By Jacob Abbott. American master storyteller Jacob Abbott’s classic work on William the Conqueror tells the dramatic story of the Norman nobleman who conducted one of the most audacious invasions in European history and thereby wrote his name into the annals of immorality.
Starting with the origins of the Norman people, this work explores—in typical easy-to-read Abbot style—the background and development of William’s home, and of his reign in Normandy. Also included are the stories of Matilda, Emma, and his son Robert’s rebellion.
The story then moves on to political developments in England, and how William became, along with two others, a claimant to the English throne. Determined to seize the kingdom of England for himself, William raised an army of mercenaries on the Continent, equipped an invasion fleet, and sailed across the English Channel in 1066. His subsequent victory at the Battle of Hastings, his seizure and consolidation of power as William I of England, and the writing of the famous Domesday Book, all form part of this enthralling story of European history.

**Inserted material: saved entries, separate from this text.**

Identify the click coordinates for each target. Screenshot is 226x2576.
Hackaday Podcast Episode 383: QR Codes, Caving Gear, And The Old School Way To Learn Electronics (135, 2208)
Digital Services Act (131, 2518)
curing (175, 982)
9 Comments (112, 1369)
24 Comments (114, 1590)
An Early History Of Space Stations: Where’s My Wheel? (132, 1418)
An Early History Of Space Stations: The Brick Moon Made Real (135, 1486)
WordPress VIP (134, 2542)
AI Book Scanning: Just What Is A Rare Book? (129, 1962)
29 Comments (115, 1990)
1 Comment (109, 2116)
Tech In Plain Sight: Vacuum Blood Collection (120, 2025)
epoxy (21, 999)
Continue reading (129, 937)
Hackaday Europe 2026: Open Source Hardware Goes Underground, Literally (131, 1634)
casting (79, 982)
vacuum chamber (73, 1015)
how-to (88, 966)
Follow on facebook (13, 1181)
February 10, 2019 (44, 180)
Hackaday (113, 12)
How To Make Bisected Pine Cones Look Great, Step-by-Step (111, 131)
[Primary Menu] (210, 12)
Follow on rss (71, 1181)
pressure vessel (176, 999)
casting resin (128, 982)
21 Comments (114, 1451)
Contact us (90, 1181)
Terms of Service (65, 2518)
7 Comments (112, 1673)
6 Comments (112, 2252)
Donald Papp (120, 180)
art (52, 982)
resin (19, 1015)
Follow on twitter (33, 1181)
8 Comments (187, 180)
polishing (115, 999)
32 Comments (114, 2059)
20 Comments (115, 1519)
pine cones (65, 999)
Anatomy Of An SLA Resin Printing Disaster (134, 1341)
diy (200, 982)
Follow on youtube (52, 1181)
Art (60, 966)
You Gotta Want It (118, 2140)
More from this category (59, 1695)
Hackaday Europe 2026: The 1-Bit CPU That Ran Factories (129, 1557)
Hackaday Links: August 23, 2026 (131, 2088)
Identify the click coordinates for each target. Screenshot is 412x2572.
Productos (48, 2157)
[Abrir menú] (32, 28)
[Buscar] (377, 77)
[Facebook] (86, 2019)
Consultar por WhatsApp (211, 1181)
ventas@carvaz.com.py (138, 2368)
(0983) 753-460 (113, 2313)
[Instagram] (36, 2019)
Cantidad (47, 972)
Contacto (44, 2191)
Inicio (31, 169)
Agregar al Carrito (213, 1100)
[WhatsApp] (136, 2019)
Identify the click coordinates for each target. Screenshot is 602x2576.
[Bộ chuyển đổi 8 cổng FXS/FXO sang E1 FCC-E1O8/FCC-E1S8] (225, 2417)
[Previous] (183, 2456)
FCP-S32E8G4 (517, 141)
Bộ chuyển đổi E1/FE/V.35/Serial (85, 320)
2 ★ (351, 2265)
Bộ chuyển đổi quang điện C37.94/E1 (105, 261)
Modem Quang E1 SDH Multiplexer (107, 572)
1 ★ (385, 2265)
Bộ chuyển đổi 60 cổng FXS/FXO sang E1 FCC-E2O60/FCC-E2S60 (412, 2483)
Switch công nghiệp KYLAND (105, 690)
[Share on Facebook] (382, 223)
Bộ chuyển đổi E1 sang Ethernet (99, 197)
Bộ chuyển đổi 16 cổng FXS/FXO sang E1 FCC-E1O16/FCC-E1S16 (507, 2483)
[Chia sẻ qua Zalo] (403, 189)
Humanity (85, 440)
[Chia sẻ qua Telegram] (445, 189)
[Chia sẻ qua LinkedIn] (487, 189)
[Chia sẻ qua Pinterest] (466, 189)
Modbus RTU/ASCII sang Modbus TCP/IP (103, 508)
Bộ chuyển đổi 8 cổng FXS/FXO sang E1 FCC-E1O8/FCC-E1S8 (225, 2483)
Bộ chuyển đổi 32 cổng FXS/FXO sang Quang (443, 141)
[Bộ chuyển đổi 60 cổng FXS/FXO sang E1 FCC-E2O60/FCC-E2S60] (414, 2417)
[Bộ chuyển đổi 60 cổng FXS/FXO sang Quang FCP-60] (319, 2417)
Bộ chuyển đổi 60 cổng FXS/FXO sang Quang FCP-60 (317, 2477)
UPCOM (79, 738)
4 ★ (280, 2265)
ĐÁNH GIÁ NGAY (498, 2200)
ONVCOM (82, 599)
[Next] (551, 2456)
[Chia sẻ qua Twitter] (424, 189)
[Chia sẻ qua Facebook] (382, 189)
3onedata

About the author: Jacob Abbott (1803–1879) was a native of the state of Maine who was a professor of mathematics and natural philosophy, a minister, and founder of two schools (the Mount Vernon School for Young Ladies in Boston and the Mount Vernon School for Boys, in New York City).
He wrote more than 180 books and became famous for his easy-to-read style of history storytelling, stripped of the dry dustiness which characterized other texts.